**** Provided data ****

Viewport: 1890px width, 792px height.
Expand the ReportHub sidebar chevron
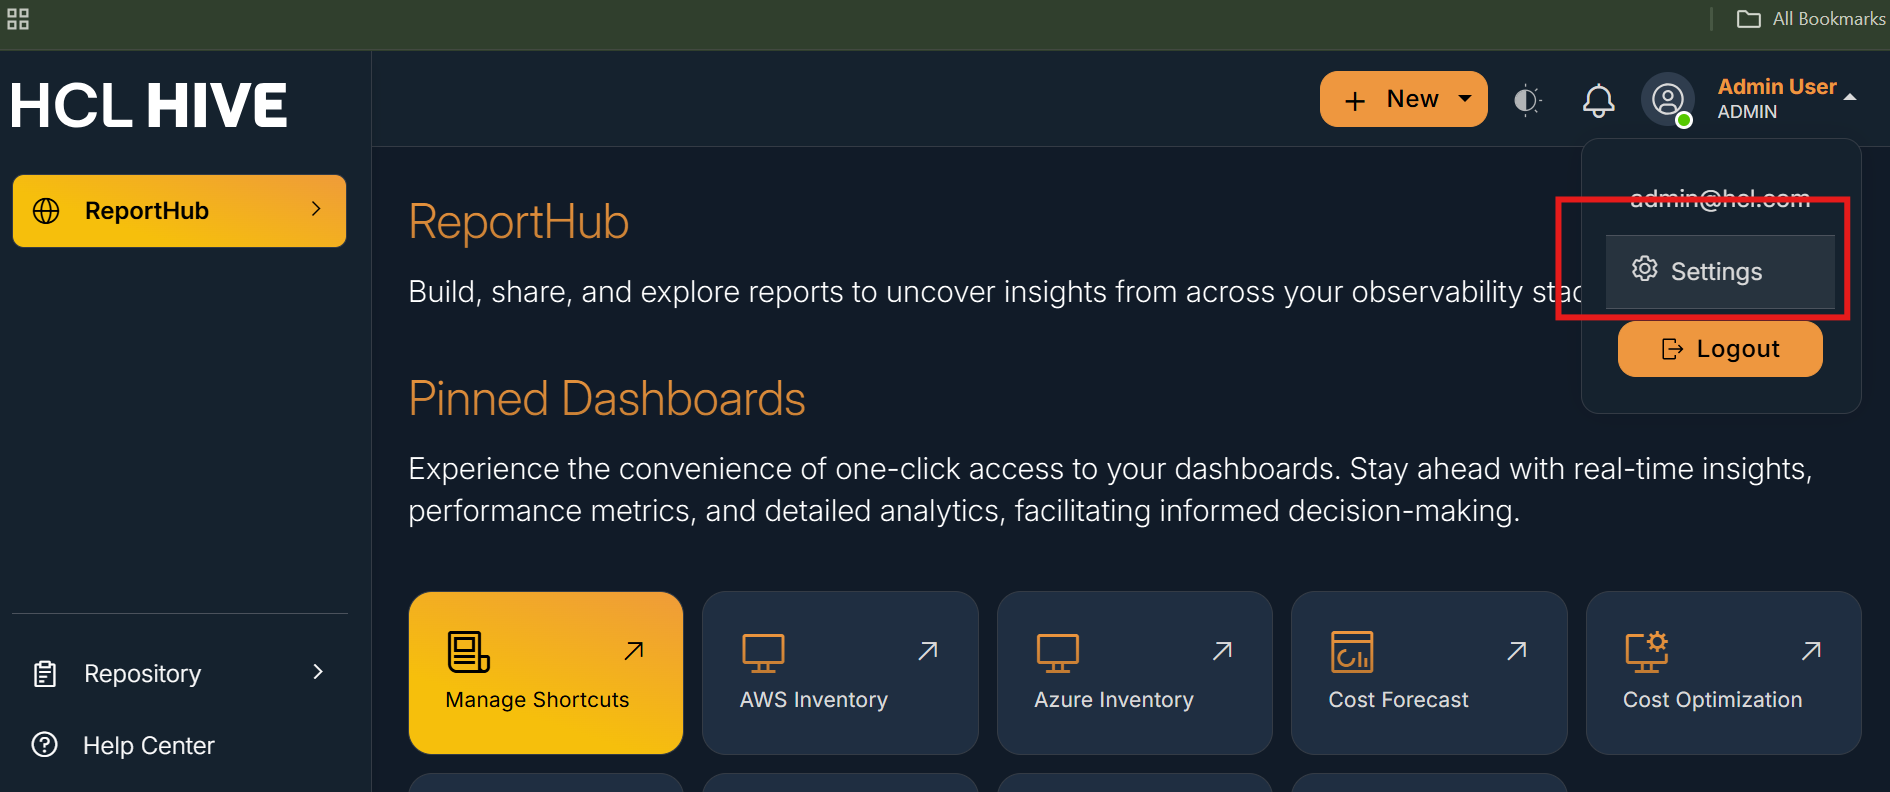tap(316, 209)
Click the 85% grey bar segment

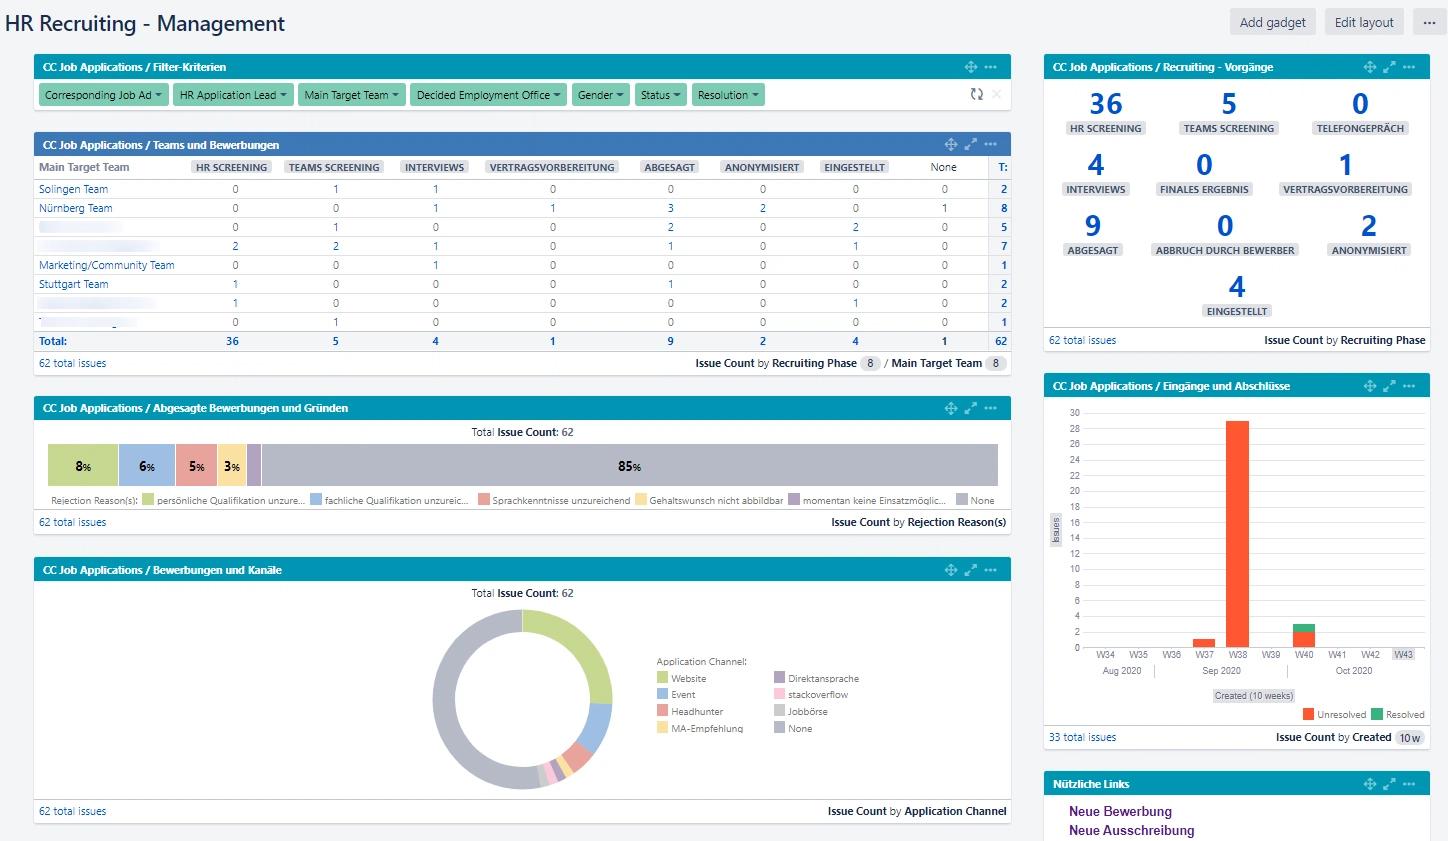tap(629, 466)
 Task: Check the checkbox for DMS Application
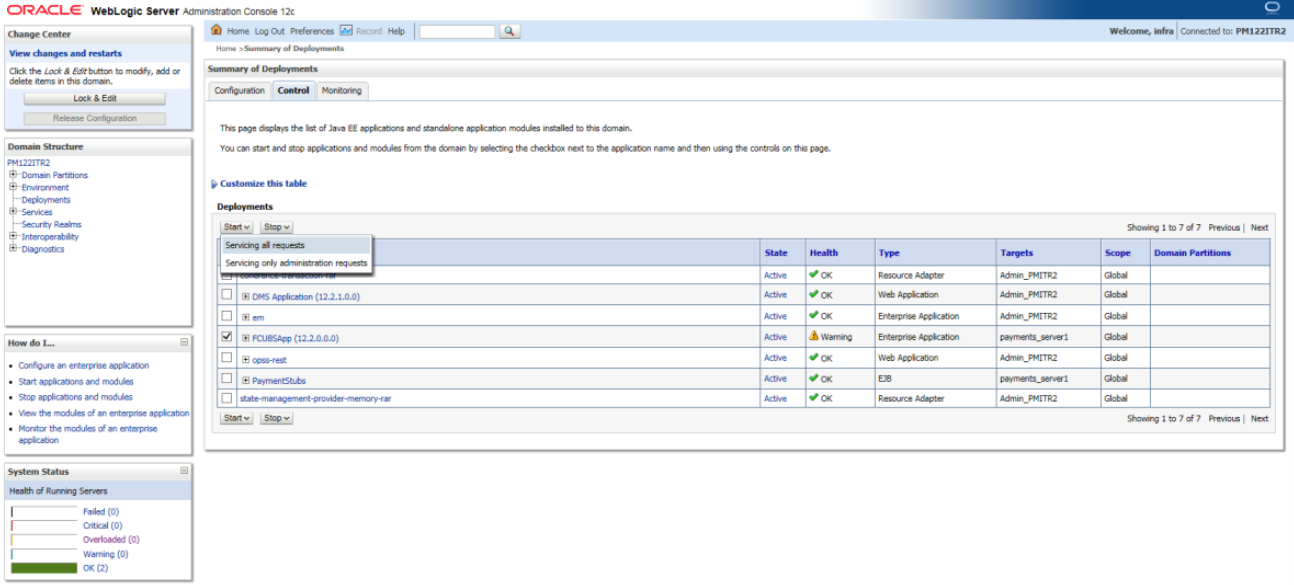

****

Work to be completed - Count the lines of the data above that contain the string "Check", matching case exactly, and give only the number.

Answer to the problem - 1